HTML5: making apps disappear but driving the need for Content Intelligence

Policy control and enforcement drive and protect revenues, DPI drives policy engines, and DPI relies on app signature recognition. So when all apps look the same, how will DPI - and by extension Policy - still "work"? One industry expert outlines the issues, and the possible solutions.

By Cam Cullen
Imagine you are a policeman, and your job is to give tickets to speeding cars and to manage the traffic flow to ensure steady progress for all cars. But the twist in the tale is that 95% of the cars on the road look the same (colour, shape, size), some even have the capability to change their look to appear like other cars if they believe that they have been detected speeding.
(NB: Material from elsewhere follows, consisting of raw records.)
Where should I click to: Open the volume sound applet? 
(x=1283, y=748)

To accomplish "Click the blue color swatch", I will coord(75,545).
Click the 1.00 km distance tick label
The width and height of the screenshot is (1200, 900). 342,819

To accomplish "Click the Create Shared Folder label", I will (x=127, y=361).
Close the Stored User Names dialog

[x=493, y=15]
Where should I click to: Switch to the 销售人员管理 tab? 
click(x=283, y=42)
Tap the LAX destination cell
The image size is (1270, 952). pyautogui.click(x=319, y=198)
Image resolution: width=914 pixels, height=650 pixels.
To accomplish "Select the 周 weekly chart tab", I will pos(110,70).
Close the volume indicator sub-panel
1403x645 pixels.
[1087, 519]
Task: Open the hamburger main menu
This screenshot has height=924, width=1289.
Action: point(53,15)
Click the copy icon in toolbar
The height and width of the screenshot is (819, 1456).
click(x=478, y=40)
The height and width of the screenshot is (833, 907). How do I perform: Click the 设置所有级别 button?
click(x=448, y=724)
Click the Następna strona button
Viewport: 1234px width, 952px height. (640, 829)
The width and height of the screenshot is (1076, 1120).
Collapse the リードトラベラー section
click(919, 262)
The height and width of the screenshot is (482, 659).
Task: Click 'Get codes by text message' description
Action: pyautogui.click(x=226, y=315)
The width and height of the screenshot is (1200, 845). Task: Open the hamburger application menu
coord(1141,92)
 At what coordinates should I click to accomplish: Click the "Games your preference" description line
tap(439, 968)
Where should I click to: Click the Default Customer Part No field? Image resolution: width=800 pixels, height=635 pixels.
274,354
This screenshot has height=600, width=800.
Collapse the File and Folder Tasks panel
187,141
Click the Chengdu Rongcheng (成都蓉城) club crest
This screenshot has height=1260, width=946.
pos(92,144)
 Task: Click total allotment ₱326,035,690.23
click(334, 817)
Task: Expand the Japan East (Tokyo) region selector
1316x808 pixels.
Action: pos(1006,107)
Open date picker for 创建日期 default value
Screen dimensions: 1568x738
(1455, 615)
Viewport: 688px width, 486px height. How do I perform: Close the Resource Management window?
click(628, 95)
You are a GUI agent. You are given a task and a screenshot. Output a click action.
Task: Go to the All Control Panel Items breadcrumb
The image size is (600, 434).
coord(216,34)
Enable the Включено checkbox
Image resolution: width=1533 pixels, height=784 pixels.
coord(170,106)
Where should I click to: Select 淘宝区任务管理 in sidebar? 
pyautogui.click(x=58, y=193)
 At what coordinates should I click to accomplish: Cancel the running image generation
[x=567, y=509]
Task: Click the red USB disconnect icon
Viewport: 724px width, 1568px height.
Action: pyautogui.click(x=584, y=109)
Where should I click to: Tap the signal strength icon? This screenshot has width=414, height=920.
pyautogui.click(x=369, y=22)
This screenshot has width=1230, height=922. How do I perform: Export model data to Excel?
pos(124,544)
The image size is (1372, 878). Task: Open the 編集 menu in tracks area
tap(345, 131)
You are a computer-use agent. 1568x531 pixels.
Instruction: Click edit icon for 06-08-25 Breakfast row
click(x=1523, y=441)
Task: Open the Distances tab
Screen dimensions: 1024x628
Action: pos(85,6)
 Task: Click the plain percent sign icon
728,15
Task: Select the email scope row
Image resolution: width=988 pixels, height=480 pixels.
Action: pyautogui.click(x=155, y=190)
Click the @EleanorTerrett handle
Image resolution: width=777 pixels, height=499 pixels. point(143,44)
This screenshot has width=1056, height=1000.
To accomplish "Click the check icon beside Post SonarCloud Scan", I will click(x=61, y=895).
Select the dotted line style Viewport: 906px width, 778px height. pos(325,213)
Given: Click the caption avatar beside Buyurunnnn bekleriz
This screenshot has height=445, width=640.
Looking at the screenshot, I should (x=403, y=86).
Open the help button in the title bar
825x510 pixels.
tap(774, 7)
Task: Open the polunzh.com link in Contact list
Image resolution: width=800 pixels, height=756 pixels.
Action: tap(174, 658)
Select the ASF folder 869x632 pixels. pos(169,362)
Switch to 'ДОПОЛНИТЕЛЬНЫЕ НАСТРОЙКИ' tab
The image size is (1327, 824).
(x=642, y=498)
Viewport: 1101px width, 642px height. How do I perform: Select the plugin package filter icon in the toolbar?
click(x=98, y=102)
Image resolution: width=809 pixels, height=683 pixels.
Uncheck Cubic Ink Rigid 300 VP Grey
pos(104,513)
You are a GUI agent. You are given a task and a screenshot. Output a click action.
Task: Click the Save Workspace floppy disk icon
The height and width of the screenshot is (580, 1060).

Even worse, an increasing percentage of the cars are now “encrypting” their make and model so that a casual glance, or even a pretty detailed look will not be useful for telling different cars apart. How would you carry out your duties as a police officer?

This is what is actually happening on networks today.

A solution could claim to have “Deep Packet Inspection” technology, and correctly report that 90-95% of traffic on broadband networks was HTTP-based. Not a very useful bit of “business intelligence”, but on most networks, this would be a fairly accurate assessment of network utilisation.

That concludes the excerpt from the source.